ASSIGNMENT: Give every line below again, exactly.

Stored data:

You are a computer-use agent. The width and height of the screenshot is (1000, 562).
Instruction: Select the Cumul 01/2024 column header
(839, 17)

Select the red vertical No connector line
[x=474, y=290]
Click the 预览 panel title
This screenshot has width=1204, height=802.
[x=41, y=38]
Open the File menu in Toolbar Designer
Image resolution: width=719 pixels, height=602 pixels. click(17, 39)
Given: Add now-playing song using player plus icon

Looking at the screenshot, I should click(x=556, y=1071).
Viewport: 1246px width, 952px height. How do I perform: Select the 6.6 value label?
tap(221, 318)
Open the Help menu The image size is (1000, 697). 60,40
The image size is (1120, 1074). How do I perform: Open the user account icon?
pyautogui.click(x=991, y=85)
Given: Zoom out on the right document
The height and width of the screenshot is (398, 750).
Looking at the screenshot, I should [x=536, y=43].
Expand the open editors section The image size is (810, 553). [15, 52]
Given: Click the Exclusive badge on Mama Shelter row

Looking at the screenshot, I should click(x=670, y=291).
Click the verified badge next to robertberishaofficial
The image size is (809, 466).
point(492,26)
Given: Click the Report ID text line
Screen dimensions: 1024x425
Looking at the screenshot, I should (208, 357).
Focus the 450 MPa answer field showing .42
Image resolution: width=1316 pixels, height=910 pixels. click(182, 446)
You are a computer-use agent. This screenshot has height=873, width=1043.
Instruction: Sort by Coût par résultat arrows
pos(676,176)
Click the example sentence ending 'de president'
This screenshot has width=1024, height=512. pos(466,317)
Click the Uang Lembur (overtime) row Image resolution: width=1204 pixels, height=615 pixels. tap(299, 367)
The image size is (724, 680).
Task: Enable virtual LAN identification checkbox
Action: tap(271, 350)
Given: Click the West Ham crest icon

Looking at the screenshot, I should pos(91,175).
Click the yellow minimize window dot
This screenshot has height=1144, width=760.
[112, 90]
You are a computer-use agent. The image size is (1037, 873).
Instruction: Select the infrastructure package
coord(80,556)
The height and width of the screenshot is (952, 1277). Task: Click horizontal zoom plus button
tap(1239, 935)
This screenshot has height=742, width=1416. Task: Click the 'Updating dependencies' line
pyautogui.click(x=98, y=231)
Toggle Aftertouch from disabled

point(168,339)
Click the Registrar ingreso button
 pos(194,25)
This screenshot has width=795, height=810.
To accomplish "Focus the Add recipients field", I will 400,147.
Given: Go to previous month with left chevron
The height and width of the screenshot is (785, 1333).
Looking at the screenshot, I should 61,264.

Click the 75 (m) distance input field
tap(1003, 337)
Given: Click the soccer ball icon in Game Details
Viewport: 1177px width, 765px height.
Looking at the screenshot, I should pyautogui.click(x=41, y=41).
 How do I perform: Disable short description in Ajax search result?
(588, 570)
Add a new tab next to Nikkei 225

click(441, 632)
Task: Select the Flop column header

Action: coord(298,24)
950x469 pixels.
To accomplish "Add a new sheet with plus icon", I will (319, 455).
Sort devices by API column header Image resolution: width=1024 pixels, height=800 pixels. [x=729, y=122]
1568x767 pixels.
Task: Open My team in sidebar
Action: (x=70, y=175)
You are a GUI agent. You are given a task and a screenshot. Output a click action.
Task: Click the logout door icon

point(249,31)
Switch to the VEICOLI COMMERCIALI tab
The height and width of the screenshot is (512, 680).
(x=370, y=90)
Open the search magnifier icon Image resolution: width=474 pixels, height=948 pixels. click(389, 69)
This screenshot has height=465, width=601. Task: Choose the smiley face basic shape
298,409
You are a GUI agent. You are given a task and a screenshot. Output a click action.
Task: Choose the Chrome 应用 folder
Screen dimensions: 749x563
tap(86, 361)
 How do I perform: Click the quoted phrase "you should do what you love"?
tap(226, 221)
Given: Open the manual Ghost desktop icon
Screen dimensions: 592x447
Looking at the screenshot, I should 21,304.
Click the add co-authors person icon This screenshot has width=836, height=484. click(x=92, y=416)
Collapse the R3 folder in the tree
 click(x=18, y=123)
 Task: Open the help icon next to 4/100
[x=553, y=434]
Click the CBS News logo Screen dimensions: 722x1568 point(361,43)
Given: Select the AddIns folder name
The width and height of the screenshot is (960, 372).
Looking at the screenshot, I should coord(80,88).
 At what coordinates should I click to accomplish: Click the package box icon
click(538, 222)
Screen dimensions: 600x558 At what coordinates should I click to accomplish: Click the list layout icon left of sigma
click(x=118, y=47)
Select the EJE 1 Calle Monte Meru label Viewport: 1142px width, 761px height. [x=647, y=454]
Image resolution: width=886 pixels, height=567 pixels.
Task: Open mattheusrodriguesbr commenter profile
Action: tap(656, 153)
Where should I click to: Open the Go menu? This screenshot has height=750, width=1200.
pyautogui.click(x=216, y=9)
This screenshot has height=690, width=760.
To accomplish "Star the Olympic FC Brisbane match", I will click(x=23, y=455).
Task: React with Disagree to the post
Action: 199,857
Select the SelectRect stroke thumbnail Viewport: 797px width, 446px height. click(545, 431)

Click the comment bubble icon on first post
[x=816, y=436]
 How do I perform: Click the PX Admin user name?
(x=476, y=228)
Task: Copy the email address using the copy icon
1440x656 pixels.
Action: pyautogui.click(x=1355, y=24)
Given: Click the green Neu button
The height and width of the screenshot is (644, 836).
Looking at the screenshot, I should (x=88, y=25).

RESPONSE:
You are a computer-use agent. The width and height of the screenshot is (1000, 562).
Instruction: Select the Cumul 01/2024 column header
(839, 17)

Select the red vertical No connector line
[x=474, y=290]
Click the 预览 panel title
This screenshot has width=1204, height=802.
[x=41, y=38]
Open the File menu in Toolbar Designer
Image resolution: width=719 pixels, height=602 pixels. click(17, 39)
Given: Add now-playing song using player plus icon

Looking at the screenshot, I should click(x=556, y=1071).
Viewport: 1246px width, 952px height. How do I perform: Select the 6.6 value label?
tap(221, 318)
Open the Help menu The image size is (1000, 697). 60,40
The image size is (1120, 1074). How do I perform: Open the user account icon?
pyautogui.click(x=991, y=85)
Given: Zoom out on the right document
The height and width of the screenshot is (398, 750).
Looking at the screenshot, I should [x=536, y=43].
Expand the open editors section The image size is (810, 553). [15, 52]
Given: Click the Exclusive badge on Mama Shelter row

Looking at the screenshot, I should click(x=670, y=291).
Click the verified badge next to robertberishaofficial
The image size is (809, 466).
point(492,26)
Given: Click the Report ID text line
Screen dimensions: 1024x425
Looking at the screenshot, I should (208, 357).
Focus the 450 MPa answer field showing .42
Image resolution: width=1316 pixels, height=910 pixels. click(182, 446)
You are a computer-use agent. This screenshot has height=873, width=1043.
Instruction: Sort by Coût par résultat arrows
pos(676,176)
Click the example sentence ending 'de president'
This screenshot has width=1024, height=512. pos(466,317)
Click the Uang Lembur (overtime) row Image resolution: width=1204 pixels, height=615 pixels. tap(299, 367)
The image size is (724, 680).
Task: Enable virtual LAN identification checkbox
Action: tap(271, 350)
Given: Click the West Ham crest icon

Looking at the screenshot, I should pos(91,175).
Click the yellow minimize window dot
This screenshot has height=1144, width=760.
[112, 90]
You are a computer-use agent. The image size is (1037, 873).
Instruction: Select the infrastructure package
coord(80,556)
The height and width of the screenshot is (952, 1277). Task: Click horizontal zoom plus button
tap(1239, 935)
This screenshot has height=742, width=1416. Task: Click the 'Updating dependencies' line
pyautogui.click(x=98, y=231)
Toggle Aftertouch from disabled

point(168,339)
Click the Registrar ingreso button
 pos(194,25)
This screenshot has width=795, height=810.
To accomplish "Focus the Add recipients field", I will 400,147.
Given: Go to previous month with left chevron
The height and width of the screenshot is (785, 1333).
Looking at the screenshot, I should 61,264.

Click the 75 (m) distance input field
tap(1003, 337)
Given: Click the soccer ball icon in Game Details
Viewport: 1177px width, 765px height.
Looking at the screenshot, I should pyautogui.click(x=41, y=41).
 How do I perform: Disable short description in Ajax search result?
(588, 570)
Add a new tab next to Nikkei 225

click(441, 632)
Task: Select the Flop column header

Action: coord(298,24)
950x469 pixels.
To accomplish "Add a new sheet with plus icon", I will (319, 455).
Sort devices by API column header Image resolution: width=1024 pixels, height=800 pixels. [x=729, y=122]
1568x767 pixels.
Task: Open My team in sidebar
Action: (x=70, y=175)
You are a GUI agent. You are given a task and a screenshot. Output a click action.
Task: Click the logout door icon

point(249,31)
Switch to the VEICOLI COMMERCIALI tab
The height and width of the screenshot is (512, 680).
(x=370, y=90)
Open the search magnifier icon Image resolution: width=474 pixels, height=948 pixels. click(389, 69)
This screenshot has height=465, width=601. Task: Choose the smiley face basic shape
298,409
You are a GUI agent. You are given a task and a screenshot. Output a click action.
Task: Choose the Chrome 应用 folder
Screen dimensions: 749x563
tap(86, 361)
 How do I perform: Click the quoted phrase "you should do what you love"?
tap(226, 221)
Given: Open the manual Ghost desktop icon
Screen dimensions: 592x447
Looking at the screenshot, I should 21,304.
Click the add co-authors person icon This screenshot has width=836, height=484. click(x=92, y=416)
Collapse the R3 folder in the tree
 click(x=18, y=123)
 Task: Open the help icon next to 4/100
[x=553, y=434]
Click the CBS News logo Screen dimensions: 722x1568 point(361,43)
Given: Select the AddIns folder name
The width and height of the screenshot is (960, 372).
Looking at the screenshot, I should coord(80,88).
 At what coordinates should I click to accomplish: Click the package box icon
click(538, 222)
Screen dimensions: 600x558 At what coordinates should I click to accomplish: Click the list layout icon left of sigma
click(x=118, y=47)
Select the EJE 1 Calle Monte Meru label Viewport: 1142px width, 761px height. [x=647, y=454]
Image resolution: width=886 pixels, height=567 pixels.
Task: Open mattheusrodriguesbr commenter profile
Action: tap(656, 153)
Where should I click to: Open the Go menu? This screenshot has height=750, width=1200.
pyautogui.click(x=216, y=9)
This screenshot has height=690, width=760.
To accomplish "Star the Olympic FC Brisbane match", I will click(x=23, y=455).
Task: React with Disagree to the post
Action: 199,857
Select the SelectRect stroke thumbnail Viewport: 797px width, 446px height. click(545, 431)

Click the comment bubble icon on first post
[x=816, y=436]
 How do I perform: Click the PX Admin user name?
(x=476, y=228)
Task: Copy the email address using the copy icon
1440x656 pixels.
Action: pyautogui.click(x=1355, y=24)
Given: Click the green Neu button
The height and width of the screenshot is (644, 836).
Looking at the screenshot, I should (x=88, y=25).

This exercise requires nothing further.